Following "Built up Micrograd" a little to help out with implementing backprop. I realized that the actual implementation of back propagation is not as trivial as I thought. I looked at a old notebook that I had made following this lecture when it first came out and immediately I saw where I was getting stuck. I needed to create some idea of an object that can store a value and it's associated gradient. Karpathy uses the Value object to achieve this in Micrograd.
class value wraps a single scalar value and keeps track of it.
Big python moment the dunder methods like _add_ and _mul_ need to be defined in order to do operations with you created object.
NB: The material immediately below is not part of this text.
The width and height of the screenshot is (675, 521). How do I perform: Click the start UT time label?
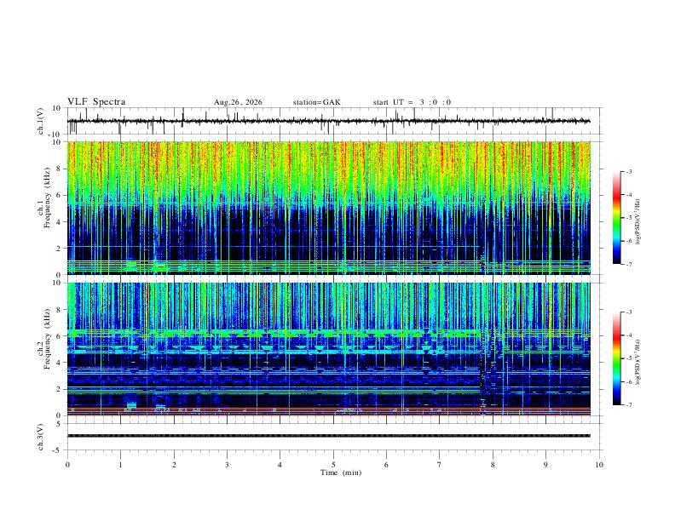pyautogui.click(x=412, y=102)
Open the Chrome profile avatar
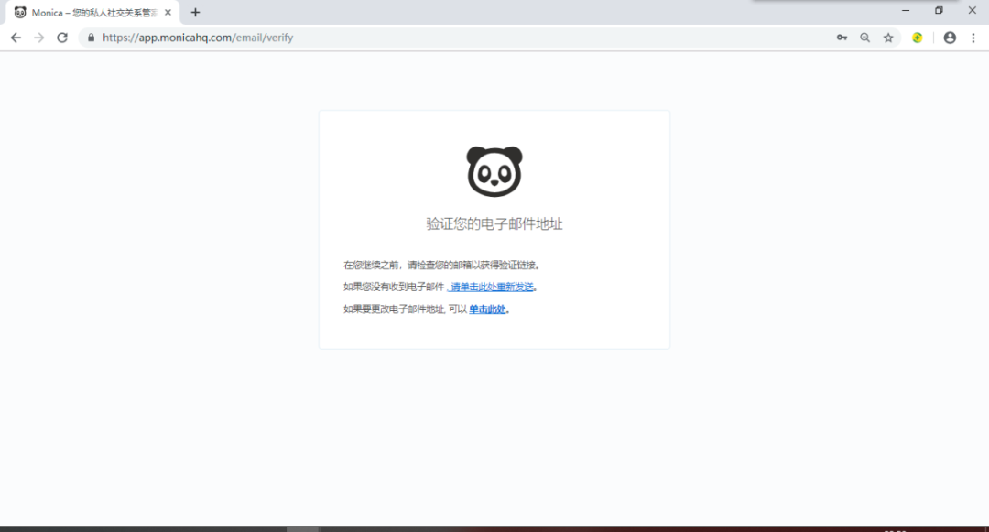This screenshot has width=989, height=532. tap(950, 38)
A lot of work has been done and I've neglected to tell you about all of it. I implemented the engine for common ops and .backward() functionality. Implemented the NN from scratch (based on Micrograd). Ripped my Trainer from the original MNIST project. After hacking the pieces together I got stuck. the model wasn't training, I don't even care if the loss gets worse I just want it to move! The loss doesn't budge regardless of the cycles I run it over
after much frustration I went over to a notebook to see if I could build the model in Pytorch. Luckily I succeeded, I think this helped rethink how the models work. Specifically the data loader is where I want to start improving my model.
I changed the dataloader to include an iterator to try and get the traing schedule to work with batches. This proved to be quite a headache and I still had not gotten the model to run at all. I moved away form the batching for now and went straight to the brute force method. I implemented a sudo batch training by loading in a shuffled batch of data each epoch which is obviously not optimal but thats no the point of this exercise.
After falling back on the original dataloader (enhanced with a shuffler) I went forth with the training loop and was finally able to get the model to train, albeit very slowly. I have been playing around with reducing the "batch size" which speeds up the epoch but will require more epochs to train to a respectable accuracy. I assume with my current implementation there is a sweet spot of batch size/epochs that will train in an acceptable amount of time. My goal is to train to ~90% accuracy in <= 2 hours.
Training on a batch size of 16, lr = 0.01 for 200 epochs produced ~20% training accuracy. It took about 20 mins projecting this out I expect this hyper param set to get to 90% 1.5 hours if it ever gets there.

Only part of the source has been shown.